Alice Casagrande : Elle existe dans toute la société, et à cause de ces phénomènes d’emprise qui sont particulièrement à risque de se produire dans une institution dont c’est le métier de faire de l’accompagnement spirituel. Les activités de l’Eglise catholique en terme d’accès à l’intériorité sont à risque. Il y a une culture institutionnelle à créer et une vigilance des prêtres et des laïcs, avec des outils de formation pour qu’ils ne soient pas seulement dans une fraternité abstraite d’ouverture mais dans une fraternité vigilante aux personnes vulnérables, qui sont particulièrement exposées.
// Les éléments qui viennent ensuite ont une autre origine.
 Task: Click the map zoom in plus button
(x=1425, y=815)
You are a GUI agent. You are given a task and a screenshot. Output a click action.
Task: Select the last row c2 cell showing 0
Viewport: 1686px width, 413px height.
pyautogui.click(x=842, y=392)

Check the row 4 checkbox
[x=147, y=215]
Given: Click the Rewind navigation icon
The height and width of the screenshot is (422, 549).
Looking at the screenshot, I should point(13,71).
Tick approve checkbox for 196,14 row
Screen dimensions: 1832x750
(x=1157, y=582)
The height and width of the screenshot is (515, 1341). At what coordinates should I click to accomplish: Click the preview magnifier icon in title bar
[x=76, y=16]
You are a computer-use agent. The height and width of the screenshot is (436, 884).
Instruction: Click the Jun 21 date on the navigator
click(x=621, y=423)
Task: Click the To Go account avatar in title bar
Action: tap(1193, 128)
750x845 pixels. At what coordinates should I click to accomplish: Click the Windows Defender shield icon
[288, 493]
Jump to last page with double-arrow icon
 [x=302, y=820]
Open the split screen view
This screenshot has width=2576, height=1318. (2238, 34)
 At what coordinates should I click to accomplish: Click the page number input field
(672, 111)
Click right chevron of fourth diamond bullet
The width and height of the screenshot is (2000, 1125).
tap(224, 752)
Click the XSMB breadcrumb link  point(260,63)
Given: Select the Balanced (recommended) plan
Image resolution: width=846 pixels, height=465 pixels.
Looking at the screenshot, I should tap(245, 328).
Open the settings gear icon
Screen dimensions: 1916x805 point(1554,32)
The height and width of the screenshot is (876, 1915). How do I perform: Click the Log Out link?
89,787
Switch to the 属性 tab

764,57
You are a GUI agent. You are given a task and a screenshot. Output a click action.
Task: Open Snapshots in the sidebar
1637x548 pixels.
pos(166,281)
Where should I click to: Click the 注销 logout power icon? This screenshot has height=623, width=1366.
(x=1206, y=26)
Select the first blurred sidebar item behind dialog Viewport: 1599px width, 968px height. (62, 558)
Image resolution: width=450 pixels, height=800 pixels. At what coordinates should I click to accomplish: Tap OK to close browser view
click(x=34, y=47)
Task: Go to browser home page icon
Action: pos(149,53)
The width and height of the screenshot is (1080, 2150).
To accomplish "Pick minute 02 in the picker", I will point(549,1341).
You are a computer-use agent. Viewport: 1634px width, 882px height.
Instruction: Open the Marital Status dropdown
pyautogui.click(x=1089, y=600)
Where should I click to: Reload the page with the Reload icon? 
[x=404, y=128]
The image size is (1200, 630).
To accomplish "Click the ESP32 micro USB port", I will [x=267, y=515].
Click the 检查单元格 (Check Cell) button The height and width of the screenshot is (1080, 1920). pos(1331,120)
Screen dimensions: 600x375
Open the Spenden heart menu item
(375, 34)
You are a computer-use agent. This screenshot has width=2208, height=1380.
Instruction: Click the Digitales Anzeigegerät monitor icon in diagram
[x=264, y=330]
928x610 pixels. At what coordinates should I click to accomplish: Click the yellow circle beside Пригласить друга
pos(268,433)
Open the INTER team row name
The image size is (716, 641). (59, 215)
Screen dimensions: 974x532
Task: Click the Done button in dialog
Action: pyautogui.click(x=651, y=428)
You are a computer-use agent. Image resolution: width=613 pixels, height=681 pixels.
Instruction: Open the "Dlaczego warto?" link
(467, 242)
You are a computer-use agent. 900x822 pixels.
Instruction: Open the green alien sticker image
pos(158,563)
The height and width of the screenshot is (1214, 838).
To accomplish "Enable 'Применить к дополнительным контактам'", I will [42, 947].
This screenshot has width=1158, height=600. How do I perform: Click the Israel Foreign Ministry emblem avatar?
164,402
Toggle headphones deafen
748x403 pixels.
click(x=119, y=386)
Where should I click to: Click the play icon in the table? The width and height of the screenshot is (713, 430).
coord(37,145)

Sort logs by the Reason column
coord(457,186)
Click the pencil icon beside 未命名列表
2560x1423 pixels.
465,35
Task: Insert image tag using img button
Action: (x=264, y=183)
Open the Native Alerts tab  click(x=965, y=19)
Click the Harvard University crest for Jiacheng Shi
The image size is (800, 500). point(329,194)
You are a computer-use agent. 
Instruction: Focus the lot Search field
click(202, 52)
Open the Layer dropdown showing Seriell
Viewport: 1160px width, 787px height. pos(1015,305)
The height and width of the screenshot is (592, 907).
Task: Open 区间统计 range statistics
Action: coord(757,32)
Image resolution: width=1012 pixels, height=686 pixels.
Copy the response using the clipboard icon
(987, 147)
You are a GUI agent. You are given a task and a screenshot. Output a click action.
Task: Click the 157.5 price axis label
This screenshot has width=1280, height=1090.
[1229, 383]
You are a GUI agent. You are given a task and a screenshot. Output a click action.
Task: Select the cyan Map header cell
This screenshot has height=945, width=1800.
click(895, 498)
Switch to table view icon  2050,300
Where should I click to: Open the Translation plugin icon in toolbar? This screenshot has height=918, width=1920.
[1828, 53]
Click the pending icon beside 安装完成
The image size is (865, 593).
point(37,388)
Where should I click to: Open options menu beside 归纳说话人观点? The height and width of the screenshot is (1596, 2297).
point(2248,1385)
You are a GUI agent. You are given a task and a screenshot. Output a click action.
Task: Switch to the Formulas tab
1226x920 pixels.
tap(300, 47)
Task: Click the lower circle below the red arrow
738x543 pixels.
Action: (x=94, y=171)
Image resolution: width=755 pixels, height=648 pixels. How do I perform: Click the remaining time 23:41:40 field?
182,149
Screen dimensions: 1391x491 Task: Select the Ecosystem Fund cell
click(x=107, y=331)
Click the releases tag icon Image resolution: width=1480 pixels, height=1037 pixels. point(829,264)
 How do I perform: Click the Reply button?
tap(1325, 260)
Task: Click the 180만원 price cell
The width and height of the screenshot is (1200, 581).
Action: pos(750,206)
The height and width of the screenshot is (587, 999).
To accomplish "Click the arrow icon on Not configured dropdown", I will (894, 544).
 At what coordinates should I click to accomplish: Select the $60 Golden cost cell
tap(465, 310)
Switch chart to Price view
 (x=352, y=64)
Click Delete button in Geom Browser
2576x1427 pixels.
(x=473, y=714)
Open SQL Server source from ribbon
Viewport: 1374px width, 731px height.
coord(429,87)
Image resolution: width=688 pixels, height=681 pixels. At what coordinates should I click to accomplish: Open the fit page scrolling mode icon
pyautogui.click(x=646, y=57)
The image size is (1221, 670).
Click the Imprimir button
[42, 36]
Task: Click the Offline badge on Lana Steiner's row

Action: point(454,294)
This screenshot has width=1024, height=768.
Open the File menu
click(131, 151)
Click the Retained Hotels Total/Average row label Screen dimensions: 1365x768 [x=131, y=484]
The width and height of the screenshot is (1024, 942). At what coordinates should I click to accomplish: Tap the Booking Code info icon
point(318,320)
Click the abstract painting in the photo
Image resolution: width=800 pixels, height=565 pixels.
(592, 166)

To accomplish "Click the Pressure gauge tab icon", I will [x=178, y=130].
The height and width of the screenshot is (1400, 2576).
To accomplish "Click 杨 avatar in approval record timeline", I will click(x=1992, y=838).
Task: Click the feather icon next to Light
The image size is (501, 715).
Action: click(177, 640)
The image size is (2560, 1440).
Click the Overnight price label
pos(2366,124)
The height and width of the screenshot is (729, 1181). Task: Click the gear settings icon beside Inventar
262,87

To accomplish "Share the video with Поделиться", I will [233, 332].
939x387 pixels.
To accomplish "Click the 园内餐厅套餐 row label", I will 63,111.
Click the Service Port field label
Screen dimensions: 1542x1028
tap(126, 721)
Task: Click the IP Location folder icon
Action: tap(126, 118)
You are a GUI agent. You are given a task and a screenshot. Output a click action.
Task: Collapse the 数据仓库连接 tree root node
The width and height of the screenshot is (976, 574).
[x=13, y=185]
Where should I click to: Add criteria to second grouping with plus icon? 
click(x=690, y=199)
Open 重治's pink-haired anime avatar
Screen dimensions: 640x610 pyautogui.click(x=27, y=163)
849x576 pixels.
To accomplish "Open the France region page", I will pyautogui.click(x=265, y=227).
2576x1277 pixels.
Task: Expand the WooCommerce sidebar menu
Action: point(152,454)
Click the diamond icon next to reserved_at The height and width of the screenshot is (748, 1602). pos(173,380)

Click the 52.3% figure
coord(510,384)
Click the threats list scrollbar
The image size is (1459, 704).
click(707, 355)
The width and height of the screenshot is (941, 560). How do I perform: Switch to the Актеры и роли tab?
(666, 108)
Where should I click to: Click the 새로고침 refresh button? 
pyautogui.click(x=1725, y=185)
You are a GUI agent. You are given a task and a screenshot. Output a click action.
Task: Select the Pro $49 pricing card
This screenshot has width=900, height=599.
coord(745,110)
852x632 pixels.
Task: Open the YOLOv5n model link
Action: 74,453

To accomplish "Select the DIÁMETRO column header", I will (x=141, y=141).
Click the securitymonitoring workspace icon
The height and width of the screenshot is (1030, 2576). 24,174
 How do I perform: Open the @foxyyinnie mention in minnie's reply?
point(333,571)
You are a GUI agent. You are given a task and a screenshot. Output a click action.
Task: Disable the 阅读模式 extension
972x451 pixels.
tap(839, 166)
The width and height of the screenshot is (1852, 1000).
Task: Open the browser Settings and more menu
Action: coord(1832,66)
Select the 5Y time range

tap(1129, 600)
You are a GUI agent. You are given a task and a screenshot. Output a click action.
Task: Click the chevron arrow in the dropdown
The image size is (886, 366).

Une institution qui se tient debout prend des mesures pour faire attention à elles.
Question : Quel est votre sentiment, ce travail d’enquête vous laisse un goût d’inachevé, vous souhaiteriez qu’il soit poursuivi pour mieux appréhender le phénomène d’abus sexuel y compris sur les publics dit vulnérables ?
Alice Casagrande : L’Eglise est confrontée à la tâche colossale de faire face à un certain type de violences, qui est au premier plan, notamment médiatique : la violence sexuelle sur mineurs, et la violence sexuelle issue de l’emprise par exemple sur des religieuses, une situation d’autorité. On a la fois une mémoire et une vigilance sur la réalité présente. L’horreur devant la réalité des chiffres, l’épouvante que l’on puisse toucher et violer un enfant est déjà telle que cela ne laisse pas de place pour se dire « quels sont les risques aujourd’hui », et à coté des mineurs ou des jeunes adultes, quelle est la place du risque sur des mineurs ou majeurs en situation de handicap. Alors qu’on sait scientifiquement que c’est un risque dans toutes les sociétés européennes, il est peu visible dans nos travaux, et j’appelle effectivement qu’à travers toutes les démarches de gestion volontariste préventive du risque de maltraitance et de violence, on ait une parole, une lucidité et des investigations complémentaires sur ce risque spécifique. C’est nécessaire.
Propos recueillis par Laurent Lejard, novembre 2021.